Transcriba sin cambio alguno el pasaje del texto sobre los miedos que va desde "Los miedos pueden" hasta "a la excomunión...".

### FRAGMENTO DEL TEXTO
%%

Los miedos pueden ser, y de hecho son, útiles y rentables. Pero no todos esos temores son iguales, ni responden a las mismas causas ni tienen los mismos efectos. Se suele distinguir entre miedos naturales y culturales. Los naturales son los más comunes y continuos: son el miedo al dolor y a la muerte, manifestados mediante diversas formas (enfermedad, abandono, violencia de género, criminalidad...), o el miedo a lo desconocido, al mar, a la hechicería, al olvido. Los miedos culturales son aquellos que comparten ciertos grupos y durante un periodo concreto, como por ejemplo el miedo de las autoridades a perder poder y legitimidad, el de las élites a perder su posición social, el de los emigrantes al desarraigo, el de los nativos a la pérdida de identidad ante la llegada de inmigrantes, el de los cristianos a la excomunión...
Un uso interesado o disciplinado de los miedos puede lograr estabilidad social, mantener privilegios, manifestar debilidades individuales o colectivas, etc. Algunos miedos han sido históricamente manipulados con objetivos didácticos y moralizantes: el miedo al naufragio como castigo a los pecados de los tripulantes, el miedo a la enfermedad y a la muerte como forma de extender una vacuna, el miedo al crimen para justificar el castigo y el temor a éste para prevenir el delito.
Vivimos una época en la que se están reinventando y difundiendo miedos originales o primarios con enormes riesgos para la convivencia
Hoy día, por ejemplo, estamos sometidos a una intensa campaña publicitaria de una compañía privada de seguridad que se basa en esa referida manipulación. Con la inestimable colaboración de reconocidos locutores, se está extendiendo un intenso miedo al asalto y al robo en las casas particulares. Las cuñas radiofónicas son tan inquietantes que no pueden dejar impasible a nadie. La tipología de los individuos atenazados por el miedo va desde la suegra que regala un pack de seguridad, el pequeño empresario hundido desde el robo, a la esposa asustada ante cualquier ruido nocturno. Sólo nos queda escuchar de fondo el llanto de un niño atemorizado mientras el prestigioso locutor recomienda al oyente que instale ya la alarma correspondiente. ¿Dónde está la ética periodística cuando se fomenta tanto miedo? La dejación del Estado a favor de la privatización de la seguridad es un lucrativo negocio basado, sobre todo, en la construcción del miedo en la ciudad.

%%

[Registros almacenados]

%%

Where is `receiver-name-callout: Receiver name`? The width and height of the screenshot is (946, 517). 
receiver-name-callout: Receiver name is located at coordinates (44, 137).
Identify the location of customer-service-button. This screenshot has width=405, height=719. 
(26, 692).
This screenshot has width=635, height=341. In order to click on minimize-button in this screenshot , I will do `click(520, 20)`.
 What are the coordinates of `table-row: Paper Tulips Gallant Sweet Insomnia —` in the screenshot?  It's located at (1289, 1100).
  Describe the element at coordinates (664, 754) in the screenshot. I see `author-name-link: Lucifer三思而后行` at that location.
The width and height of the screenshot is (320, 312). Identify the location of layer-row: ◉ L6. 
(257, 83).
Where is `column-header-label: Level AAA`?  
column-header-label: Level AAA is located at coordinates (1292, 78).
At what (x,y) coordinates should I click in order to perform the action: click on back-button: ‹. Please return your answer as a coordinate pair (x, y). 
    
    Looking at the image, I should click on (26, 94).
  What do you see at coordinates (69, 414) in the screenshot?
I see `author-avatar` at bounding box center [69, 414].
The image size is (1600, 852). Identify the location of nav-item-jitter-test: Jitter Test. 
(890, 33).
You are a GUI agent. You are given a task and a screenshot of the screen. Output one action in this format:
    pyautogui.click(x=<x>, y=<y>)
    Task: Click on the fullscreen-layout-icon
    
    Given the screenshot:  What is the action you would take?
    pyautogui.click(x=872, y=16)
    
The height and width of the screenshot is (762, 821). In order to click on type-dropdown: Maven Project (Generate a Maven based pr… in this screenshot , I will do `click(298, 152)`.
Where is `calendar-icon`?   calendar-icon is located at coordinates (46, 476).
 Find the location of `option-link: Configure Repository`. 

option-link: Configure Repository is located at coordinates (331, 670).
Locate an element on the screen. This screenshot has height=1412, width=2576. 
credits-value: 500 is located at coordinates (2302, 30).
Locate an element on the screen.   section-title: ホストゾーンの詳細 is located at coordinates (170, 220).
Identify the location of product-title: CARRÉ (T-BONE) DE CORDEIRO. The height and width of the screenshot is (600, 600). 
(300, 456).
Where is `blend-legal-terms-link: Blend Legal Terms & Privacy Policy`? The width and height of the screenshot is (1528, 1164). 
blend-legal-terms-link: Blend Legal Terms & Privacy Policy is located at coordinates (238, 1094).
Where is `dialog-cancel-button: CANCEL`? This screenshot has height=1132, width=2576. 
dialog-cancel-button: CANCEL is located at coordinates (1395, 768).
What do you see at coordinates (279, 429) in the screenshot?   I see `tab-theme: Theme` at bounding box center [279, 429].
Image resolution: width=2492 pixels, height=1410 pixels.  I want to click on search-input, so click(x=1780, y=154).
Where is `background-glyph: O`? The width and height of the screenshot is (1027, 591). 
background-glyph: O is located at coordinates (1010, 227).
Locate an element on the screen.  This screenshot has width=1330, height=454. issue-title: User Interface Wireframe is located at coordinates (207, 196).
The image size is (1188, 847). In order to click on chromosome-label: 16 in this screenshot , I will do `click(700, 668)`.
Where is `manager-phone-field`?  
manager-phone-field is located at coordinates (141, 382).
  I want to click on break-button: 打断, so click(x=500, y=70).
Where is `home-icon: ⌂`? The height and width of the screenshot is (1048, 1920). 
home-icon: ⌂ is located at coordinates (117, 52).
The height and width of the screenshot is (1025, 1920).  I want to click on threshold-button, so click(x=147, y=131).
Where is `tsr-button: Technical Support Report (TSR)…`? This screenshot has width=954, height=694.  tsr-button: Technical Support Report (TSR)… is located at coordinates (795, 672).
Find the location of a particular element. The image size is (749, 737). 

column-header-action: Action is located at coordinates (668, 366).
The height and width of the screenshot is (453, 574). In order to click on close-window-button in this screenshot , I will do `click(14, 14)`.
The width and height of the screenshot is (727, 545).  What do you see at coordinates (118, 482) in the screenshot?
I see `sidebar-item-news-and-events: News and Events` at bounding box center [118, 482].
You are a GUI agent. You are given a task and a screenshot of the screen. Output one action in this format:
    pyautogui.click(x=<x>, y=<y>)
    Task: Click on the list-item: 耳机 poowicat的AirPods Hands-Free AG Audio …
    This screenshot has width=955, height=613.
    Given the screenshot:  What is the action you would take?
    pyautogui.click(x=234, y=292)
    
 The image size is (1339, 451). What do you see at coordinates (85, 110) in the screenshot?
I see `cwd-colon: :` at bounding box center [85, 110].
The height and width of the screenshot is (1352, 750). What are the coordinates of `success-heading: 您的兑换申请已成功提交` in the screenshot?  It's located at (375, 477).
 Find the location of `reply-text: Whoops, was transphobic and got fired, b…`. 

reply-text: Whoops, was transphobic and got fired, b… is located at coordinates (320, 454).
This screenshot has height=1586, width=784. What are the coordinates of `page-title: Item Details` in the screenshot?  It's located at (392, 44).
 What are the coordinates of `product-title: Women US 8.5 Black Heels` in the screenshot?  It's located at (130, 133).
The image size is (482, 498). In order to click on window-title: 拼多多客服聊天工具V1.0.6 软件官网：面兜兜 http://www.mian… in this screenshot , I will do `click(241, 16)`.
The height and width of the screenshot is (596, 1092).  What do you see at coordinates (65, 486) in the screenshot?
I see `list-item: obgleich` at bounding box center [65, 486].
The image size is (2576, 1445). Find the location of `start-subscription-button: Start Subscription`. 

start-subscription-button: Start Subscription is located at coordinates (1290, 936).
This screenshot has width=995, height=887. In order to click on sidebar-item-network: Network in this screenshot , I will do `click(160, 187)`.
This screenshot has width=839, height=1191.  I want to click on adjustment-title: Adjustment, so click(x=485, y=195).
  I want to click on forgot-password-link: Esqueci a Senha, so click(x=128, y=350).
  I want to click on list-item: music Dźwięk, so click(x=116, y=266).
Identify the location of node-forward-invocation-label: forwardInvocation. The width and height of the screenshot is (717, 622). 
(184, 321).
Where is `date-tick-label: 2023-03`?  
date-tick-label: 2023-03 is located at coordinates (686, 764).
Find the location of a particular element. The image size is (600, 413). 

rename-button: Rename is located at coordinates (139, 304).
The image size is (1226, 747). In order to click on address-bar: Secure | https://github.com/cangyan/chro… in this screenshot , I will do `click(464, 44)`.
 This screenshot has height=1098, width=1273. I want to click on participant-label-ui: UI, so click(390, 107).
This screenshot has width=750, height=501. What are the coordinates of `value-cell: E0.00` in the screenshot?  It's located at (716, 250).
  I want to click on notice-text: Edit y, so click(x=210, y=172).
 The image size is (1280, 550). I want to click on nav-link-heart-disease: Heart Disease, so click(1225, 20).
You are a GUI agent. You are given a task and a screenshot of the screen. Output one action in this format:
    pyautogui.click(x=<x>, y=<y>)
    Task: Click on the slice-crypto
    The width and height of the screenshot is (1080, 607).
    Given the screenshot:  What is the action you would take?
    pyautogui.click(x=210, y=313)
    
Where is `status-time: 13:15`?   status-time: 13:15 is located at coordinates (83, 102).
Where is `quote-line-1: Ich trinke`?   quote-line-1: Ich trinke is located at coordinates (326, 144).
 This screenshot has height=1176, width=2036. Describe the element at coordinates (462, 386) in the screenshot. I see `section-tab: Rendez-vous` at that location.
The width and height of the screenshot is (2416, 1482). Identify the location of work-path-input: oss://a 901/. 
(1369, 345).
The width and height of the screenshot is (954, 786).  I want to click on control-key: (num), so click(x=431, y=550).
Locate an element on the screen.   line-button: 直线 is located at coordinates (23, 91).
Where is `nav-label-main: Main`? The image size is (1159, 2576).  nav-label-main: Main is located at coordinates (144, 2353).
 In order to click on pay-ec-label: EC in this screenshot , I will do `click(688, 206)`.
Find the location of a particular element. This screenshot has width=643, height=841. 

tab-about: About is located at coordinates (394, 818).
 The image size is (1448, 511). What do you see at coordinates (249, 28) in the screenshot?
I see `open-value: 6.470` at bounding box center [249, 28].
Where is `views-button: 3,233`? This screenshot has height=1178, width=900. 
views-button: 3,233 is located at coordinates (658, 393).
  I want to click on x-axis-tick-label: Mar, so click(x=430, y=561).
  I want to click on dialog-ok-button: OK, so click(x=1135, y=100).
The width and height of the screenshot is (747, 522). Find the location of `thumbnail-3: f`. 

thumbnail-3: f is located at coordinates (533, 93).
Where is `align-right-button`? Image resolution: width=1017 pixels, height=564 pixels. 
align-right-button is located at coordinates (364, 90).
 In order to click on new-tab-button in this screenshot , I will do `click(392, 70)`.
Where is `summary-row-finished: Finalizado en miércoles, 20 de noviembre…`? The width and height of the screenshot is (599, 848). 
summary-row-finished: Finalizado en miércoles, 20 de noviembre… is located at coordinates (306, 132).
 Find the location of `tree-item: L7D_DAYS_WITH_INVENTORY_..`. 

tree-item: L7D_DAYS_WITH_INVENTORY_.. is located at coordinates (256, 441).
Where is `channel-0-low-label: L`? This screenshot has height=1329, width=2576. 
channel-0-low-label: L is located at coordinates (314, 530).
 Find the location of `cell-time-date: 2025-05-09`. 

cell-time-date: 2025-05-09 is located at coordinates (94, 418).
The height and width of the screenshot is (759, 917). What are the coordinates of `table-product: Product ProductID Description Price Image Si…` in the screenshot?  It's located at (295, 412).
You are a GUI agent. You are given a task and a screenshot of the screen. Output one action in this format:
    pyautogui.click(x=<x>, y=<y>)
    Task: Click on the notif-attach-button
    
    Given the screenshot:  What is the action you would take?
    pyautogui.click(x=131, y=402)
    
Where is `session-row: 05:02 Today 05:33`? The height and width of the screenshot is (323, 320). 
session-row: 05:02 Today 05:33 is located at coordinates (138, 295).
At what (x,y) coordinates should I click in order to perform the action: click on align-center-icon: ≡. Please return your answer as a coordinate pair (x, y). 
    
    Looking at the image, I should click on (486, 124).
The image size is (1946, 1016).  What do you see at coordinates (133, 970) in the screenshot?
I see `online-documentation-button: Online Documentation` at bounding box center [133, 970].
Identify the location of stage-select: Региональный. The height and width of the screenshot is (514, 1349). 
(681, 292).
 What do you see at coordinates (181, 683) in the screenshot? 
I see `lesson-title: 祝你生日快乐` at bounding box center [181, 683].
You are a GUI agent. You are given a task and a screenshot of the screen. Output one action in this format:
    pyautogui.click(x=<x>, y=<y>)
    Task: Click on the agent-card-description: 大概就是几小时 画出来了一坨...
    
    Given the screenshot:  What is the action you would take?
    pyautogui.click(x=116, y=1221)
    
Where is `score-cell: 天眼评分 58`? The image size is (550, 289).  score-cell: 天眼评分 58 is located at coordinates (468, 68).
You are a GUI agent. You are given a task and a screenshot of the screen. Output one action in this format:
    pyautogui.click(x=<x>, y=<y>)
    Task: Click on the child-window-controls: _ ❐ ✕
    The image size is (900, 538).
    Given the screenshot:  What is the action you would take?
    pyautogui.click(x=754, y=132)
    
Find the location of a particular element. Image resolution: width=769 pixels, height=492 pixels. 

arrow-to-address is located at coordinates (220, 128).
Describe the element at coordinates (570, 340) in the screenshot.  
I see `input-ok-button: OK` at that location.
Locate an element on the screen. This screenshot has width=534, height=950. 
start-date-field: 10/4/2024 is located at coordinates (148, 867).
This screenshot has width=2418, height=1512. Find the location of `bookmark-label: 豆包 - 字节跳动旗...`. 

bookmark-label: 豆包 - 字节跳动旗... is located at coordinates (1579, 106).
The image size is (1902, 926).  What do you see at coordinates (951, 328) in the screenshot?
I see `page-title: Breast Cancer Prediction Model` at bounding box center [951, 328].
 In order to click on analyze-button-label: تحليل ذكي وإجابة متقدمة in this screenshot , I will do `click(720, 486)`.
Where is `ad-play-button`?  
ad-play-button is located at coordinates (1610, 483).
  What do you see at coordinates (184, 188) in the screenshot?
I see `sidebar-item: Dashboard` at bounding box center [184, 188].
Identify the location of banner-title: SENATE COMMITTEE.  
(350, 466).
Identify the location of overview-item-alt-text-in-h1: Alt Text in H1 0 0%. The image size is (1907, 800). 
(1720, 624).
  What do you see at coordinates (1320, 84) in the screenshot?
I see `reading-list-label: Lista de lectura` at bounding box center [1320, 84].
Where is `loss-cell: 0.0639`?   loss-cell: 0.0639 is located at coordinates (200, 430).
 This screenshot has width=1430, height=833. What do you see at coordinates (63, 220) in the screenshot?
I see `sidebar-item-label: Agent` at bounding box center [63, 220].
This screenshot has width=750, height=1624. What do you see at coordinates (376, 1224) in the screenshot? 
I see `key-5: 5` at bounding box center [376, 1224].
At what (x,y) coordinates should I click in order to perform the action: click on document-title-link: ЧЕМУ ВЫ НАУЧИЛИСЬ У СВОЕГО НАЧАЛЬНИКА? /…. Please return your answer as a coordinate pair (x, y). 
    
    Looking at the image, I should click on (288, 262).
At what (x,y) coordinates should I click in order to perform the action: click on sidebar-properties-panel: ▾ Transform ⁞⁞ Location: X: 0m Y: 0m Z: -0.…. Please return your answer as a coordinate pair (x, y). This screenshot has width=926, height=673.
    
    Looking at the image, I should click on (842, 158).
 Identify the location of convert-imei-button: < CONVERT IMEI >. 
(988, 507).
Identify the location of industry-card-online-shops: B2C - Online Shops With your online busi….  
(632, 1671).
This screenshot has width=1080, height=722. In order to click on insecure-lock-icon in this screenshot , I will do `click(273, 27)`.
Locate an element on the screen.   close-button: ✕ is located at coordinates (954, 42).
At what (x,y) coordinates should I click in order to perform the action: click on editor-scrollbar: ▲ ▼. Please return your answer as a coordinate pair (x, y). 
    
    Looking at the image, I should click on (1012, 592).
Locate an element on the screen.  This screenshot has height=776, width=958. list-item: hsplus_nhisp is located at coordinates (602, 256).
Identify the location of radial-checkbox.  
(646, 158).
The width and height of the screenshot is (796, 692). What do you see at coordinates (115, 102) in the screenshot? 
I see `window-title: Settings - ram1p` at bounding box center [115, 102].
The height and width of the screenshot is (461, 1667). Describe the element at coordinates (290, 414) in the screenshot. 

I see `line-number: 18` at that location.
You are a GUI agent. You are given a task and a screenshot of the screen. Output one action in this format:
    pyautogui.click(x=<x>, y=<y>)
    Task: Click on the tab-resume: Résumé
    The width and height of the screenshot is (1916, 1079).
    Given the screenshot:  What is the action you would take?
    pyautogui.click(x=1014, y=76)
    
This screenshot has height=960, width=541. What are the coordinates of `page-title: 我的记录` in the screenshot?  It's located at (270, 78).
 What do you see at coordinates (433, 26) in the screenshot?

%%

### RESPUESTA FINAL
Los miedos pueden ser, y de hecho son, útiles y rentables. Pero no todos esos temores son iguales, ni responden a las mismas causas ni tienen los mismos efectos. Se suele distinguir entre miedos naturales y culturales. Los naturales son los más comunes y continuos: son el miedo al dolor y a la muerte, manifestados mediante diversas formas (enfermedad, abandono, violencia de género, criminalidad...), o el miedo a lo desconocido, al mar, a la hechicería, al olvido. Los miedos culturales son aquellos que comparten ciertos grupos y durante un periodo concreto, como por ejemplo el miedo de las autoridades a perder poder y legitimidad, el de las élites a perder su posición social, el de los emigrantes al desarraigo, el de los nativos a la pérdida de identidad ante la llegada de inmigrantes, el de los cristianos a la excomunión...